Dataset excerpts:
◇ ◇ ◇

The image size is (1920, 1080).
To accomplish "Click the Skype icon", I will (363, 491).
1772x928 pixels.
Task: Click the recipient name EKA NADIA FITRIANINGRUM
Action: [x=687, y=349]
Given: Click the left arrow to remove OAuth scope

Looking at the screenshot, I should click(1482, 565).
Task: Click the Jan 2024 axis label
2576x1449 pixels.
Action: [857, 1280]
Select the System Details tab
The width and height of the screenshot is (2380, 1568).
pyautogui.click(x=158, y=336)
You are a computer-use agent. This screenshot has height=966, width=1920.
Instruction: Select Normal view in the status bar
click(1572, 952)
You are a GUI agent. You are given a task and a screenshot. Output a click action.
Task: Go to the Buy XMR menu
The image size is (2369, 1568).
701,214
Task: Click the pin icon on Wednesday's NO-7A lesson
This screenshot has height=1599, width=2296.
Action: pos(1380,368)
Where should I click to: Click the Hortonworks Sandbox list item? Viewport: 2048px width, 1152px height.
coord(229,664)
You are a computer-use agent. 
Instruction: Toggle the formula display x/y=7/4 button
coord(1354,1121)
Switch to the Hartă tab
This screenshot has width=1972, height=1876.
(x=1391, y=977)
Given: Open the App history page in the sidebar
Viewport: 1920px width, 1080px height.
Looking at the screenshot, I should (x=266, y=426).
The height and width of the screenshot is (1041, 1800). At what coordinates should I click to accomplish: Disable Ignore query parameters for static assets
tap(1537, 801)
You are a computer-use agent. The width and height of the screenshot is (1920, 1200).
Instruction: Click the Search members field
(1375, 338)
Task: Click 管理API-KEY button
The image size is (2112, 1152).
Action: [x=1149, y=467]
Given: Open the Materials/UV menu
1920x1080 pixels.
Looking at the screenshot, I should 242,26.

◇ ◇ ◇

Required action:
For every line in the records above that holds "computer", add one, and report the sum alone.

Output:
3